**Travail à faire**. D'après l'extrait sur le paquebot Pasteur, quelles villes ce navire devait-il relier régulièrement à l'origine ?

Le Paquebot Pasteur

Le Pasteur était un luxueux paquebot français destiné aux voyages transatlantiques entre la France et l’Amérique du Sud. Un magnifique timbre-poste a été imprimé pour célébrer cet événement. Cependant, ce navire allait bien vite se retrouver au cœur des enjeux géopolitiques de son époque, lorsqu'il fut réquisitionné par la marine française et utilisé dans des missions de guerre lors de la Seconde Guerre mondiale.


Le timbre-poste présenté dans cet article ouvre la porte à une histoire pleine de rebondissements. Il célèbre le paquebot Pasteur, baptisé en l’honneur du grand savant français Louis Pasteur. À l’origine, ce navire de luxe avait été imaginé pour relier régulièrement Bordeaux à Buenos Aires. Il promettait le confort et l’élégance des grandes traversées transatlantiques.

**Informations affichées**.

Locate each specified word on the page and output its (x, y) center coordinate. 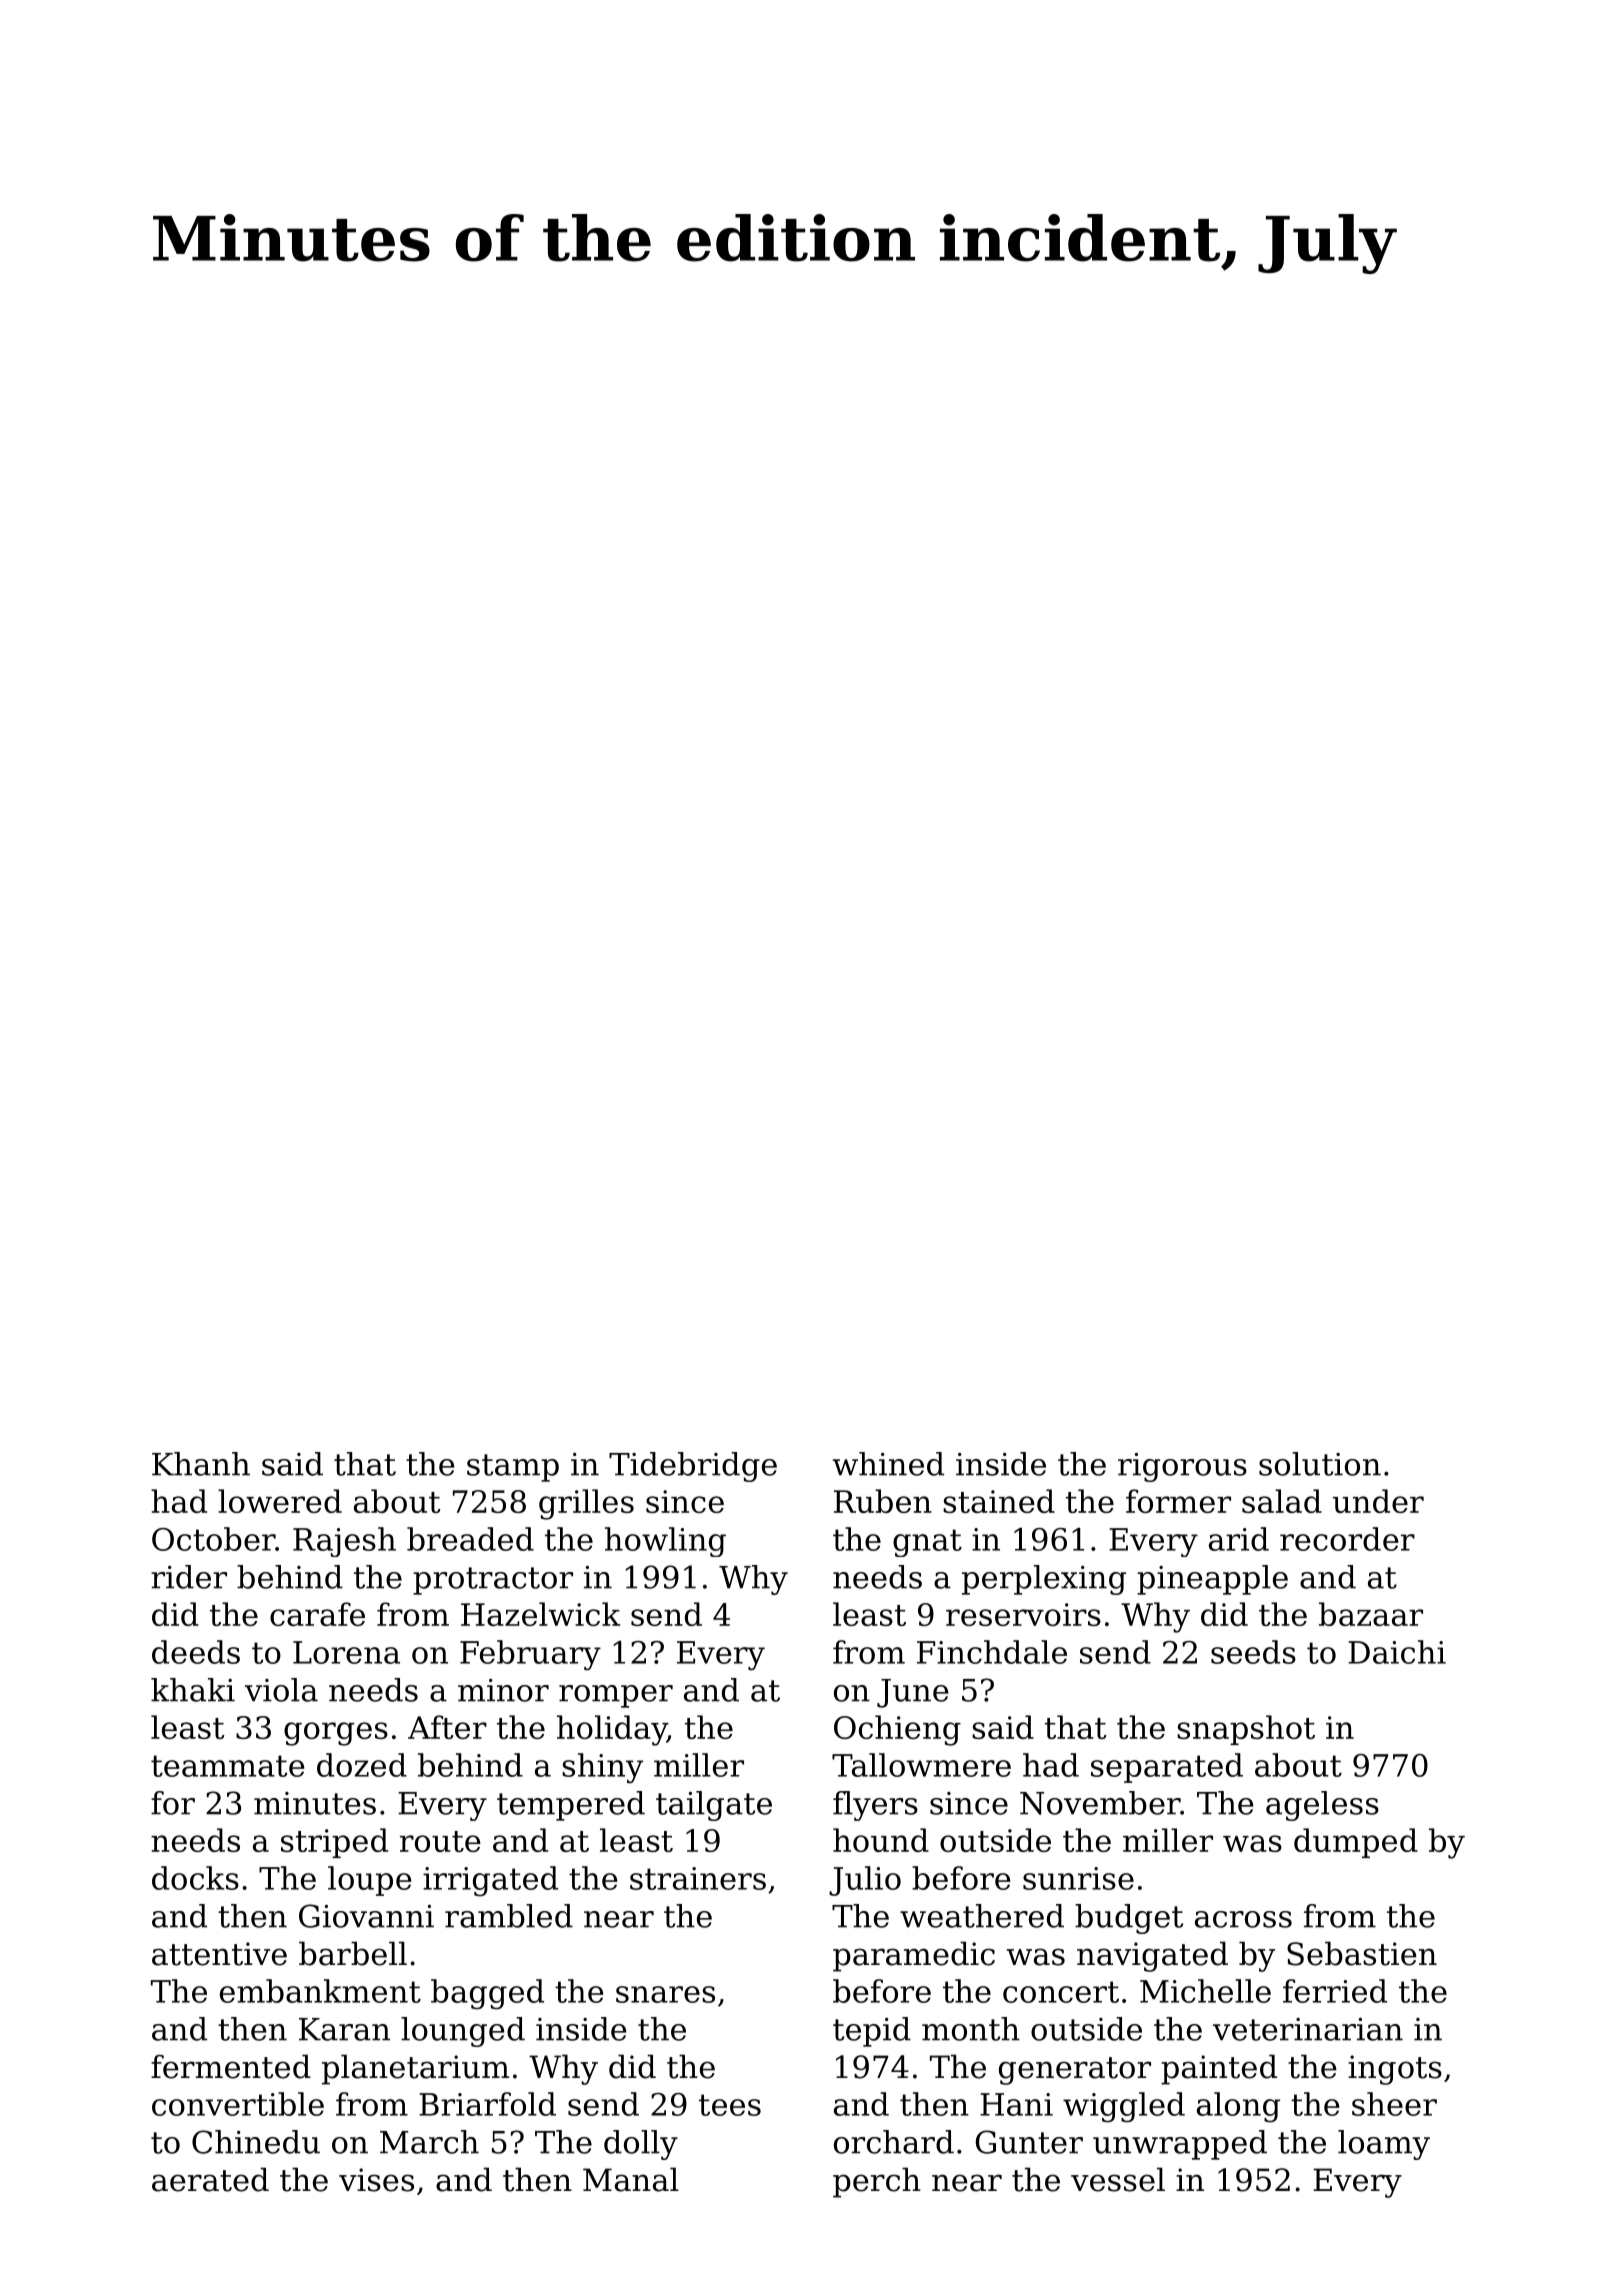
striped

**Résultat de l'exercice**. Bordeaux et Buenos Aires.